La CEDEAO en quête d’un nouveau rôle au Sahel
La CEDEAO, autrefois perçue comme une organisation interventionniste, tente de se repositionner. Après le retrait du Mali, elle cherche désormais à dialoguer avec les États de l’AES, comme en témoigne la réunion de Lomé, réunissant des représentants de la CEDEAO, de l’Union africaine, de la France, de l’Union européenne et de la Russie. L’objectif ? Éviter une fragmentation régionale et rétablir une coopération sécuritaire minimale.
Abdoulaye Diop, ministre malien des Affaires étrangères, a ouvert la porte à des échanges, insistant sur le respect de la souveraineté des États du Sahel. Une posture qui marque un tournant dans les relations entre la CEDEAO et l’AES, autrefois en confrontation.
La Russie en déroute : un échec militaire et symbolique au Sahel
Les récents événements au Mali ont révélé une défaite stratégique de la Russie. La mort de Sadio Camara, considéré comme le plus pro-russe des dirigeants maliens, ainsi que le retrait des paramilitaires d’Africa Corps de Kidal, en sont les signes les plus patents. « L’échec russe au Sahel n’est pas seulement militaire, il est aussi symbolique », analyse un spécialiste. Le mythe d’une Russie capable de garantir la sécurité des régimes sahéliens s’effondre, fragilisant sa position diplomatique dans la région.
Cette situation pourrait inciter les États-Unis à renforcer leur présence au Sahel. Après un désengagement relatif sous l’administration Trump, Washington montre un regain d’intérêt, notamment au Niger et au Mali. Les enjeux géostratégiques et les ressources locales pourraient justifier une implication accrue des États-Unis, au détriment de l’influence russe.
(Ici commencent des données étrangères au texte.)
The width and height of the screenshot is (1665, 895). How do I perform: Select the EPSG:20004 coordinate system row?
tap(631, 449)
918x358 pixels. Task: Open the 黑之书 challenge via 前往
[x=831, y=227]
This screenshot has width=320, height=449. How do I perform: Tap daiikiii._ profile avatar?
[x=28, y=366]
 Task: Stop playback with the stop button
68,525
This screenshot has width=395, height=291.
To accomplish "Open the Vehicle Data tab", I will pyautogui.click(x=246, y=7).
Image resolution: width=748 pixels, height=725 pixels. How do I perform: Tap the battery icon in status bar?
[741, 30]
Les pays côtiers en alerte : le risque d’un effet domino
Si la crise malienne s’aggrave, ses répercussions pourraient toucher les pays du golfe de Guinée. Le Sénégal, la Mauritanie et la Côte d’Ivoire surveillent de près la situation au Burkina Faso, craignant un effet domino. La stabilité de l’AES est également questionnée, alors que les populations attendent des solutions concrètes plutôt que des discours.
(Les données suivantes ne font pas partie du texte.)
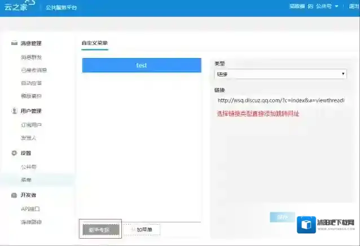Click the 加菜单 button
Viewport: 360px width, 246px height.
click(144, 230)
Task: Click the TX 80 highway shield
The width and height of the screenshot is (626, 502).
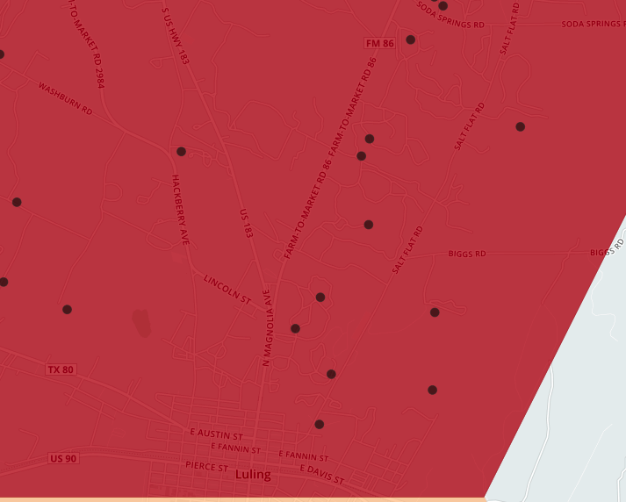Action: (x=61, y=370)
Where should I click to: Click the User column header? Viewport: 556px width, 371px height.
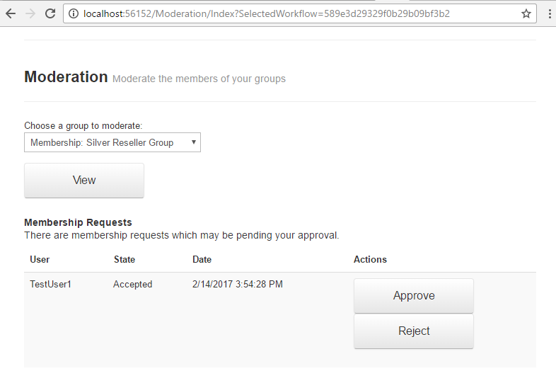[40, 260]
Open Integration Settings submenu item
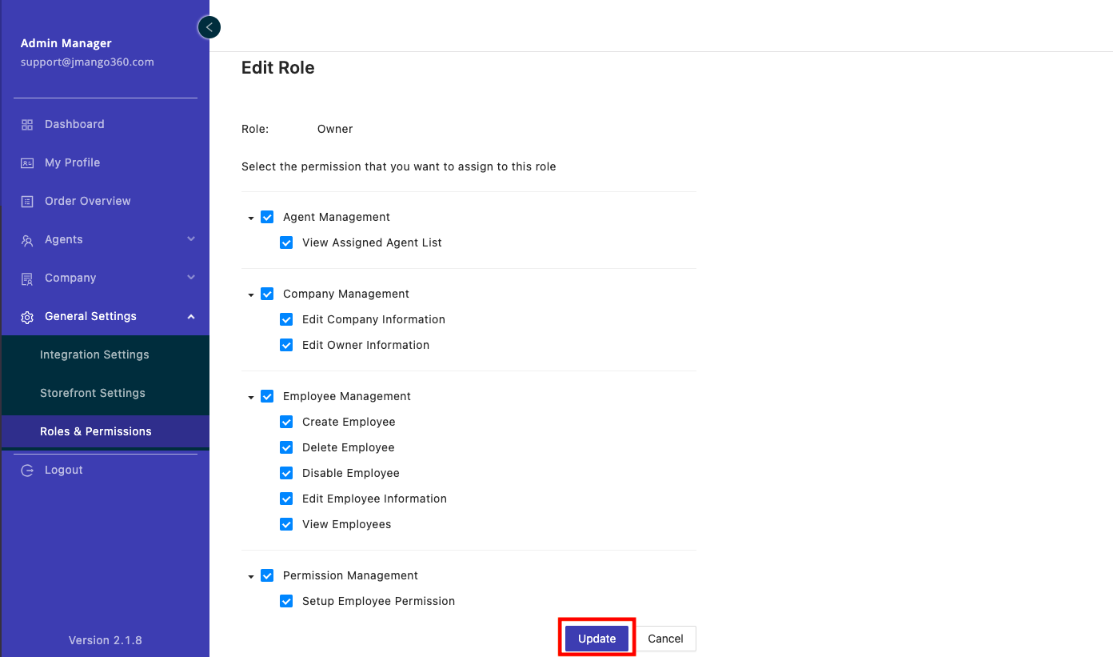 [94, 355]
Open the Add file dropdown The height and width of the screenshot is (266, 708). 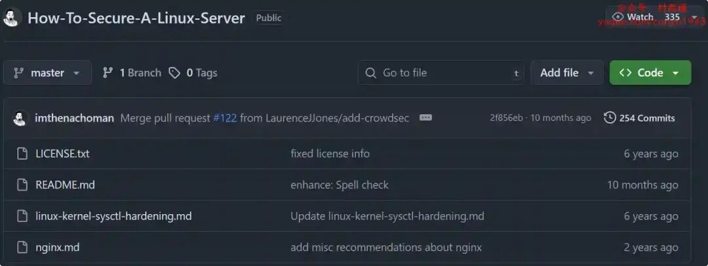[x=566, y=73]
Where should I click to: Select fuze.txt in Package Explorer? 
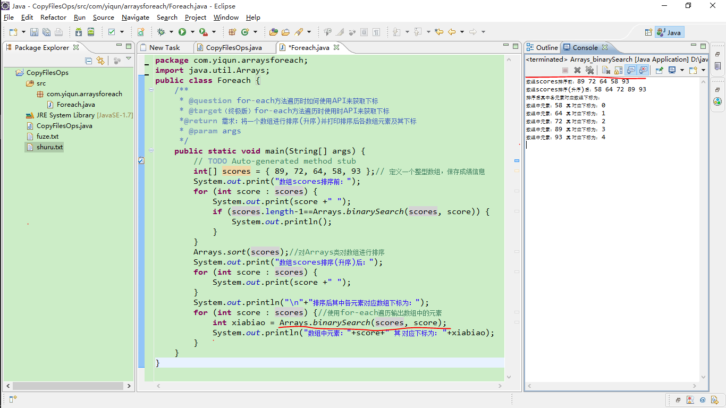[47, 137]
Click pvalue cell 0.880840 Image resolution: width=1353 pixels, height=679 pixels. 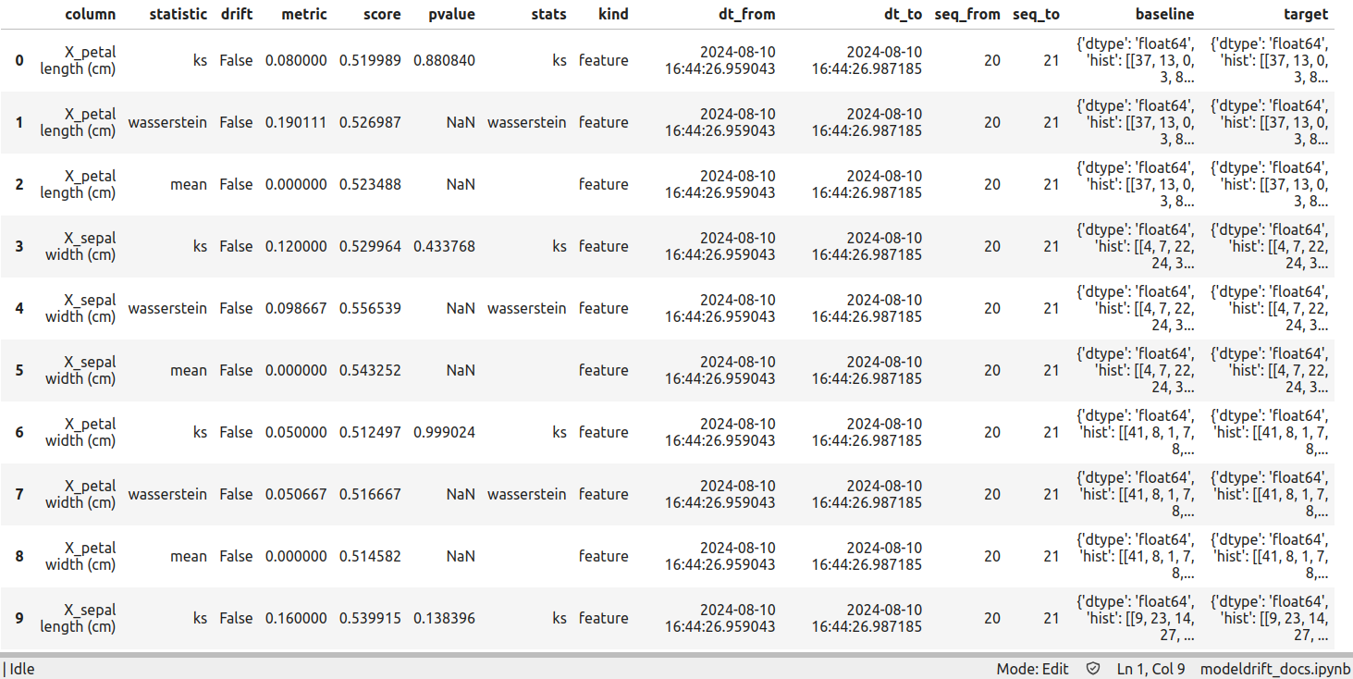tap(444, 60)
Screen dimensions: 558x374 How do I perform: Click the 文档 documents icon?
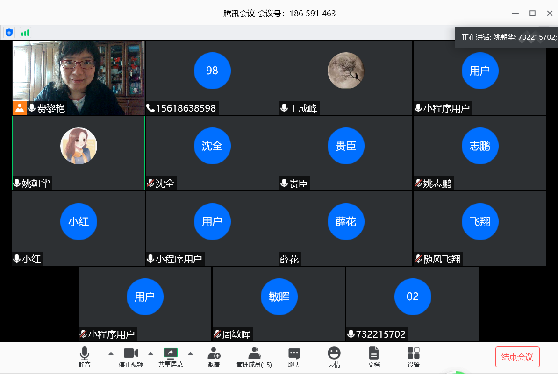373,354
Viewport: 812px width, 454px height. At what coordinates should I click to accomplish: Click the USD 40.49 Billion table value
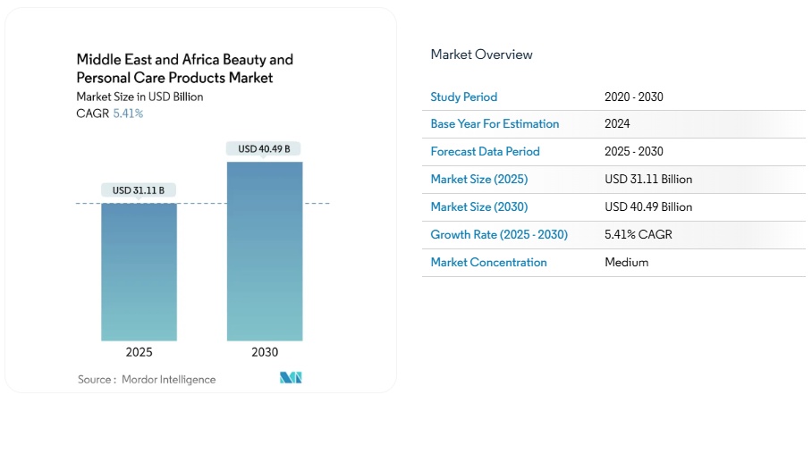pos(648,206)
Le Togo tente de jouer un rôle de médiation, évoquant la création d’un « pont avec le Sahel ». Une initiative à suivre, mais dont l’impact reste incertain dans l’immédiat. « Le Sahel ne peut pas être extrait de l’Afrique de l’Ouest », rappelle un analyste, soulignant l’interdépendance des crises dans la région.
Un scénario de crise maîtrisé ou une bombe à retardement ?
Contrairement aux craintes d’une réplication des attaques au Burkina Faso, les dynamiques locales diffèrent. Le FLA n’opère pas au Burkina Faso, et la crise malienne est le résultat d’une combinaison de crises sécuritaires au Nord et de tensions politiques à Bamako. Paradoxalement, ces attaques pourraient renforcer la cohésion nationale autour de l’armée malienne, réduisant les voix discordantes.
Pour l’heure, aucun mouvement protestataire au Burkina Faso ne semble assez puissant pour soutenir les djihadistes du JNIM. Cependant, la viabilité institutionnelle de l’AES reste un sujet de préoccupation. Les populations, en quête de réponses tangibles, attendent plus que des rhétoriques.
Vers une coopération sécuritaire renforcée ?
L’électrochoc du 25 avril a rappelé l’urgence d’une coopération sécuritaire minimale entre les pays du Sahel. L’Union africaine et la CEDEAO misent sur des « mécanismes continentaux » pour éviter une déstabilisation accrue. Une brigade antiterroriste de 1 650 hommes est prévue d’ici fin 2026, mais une mission armée plus large reste hypothétique.
La clé ? Une gestion conjointe des menaces et un échange de renseignements entre les États. « Extraire le Sahel central de l’Afrique de l’Ouest pour lutter contre les groupes armés serait une erreur stratégique », avertit un expert. La sécurité doit être pensée à l’échelle régionale, avec une mutualisation des moyens pour faire face aux défis communs.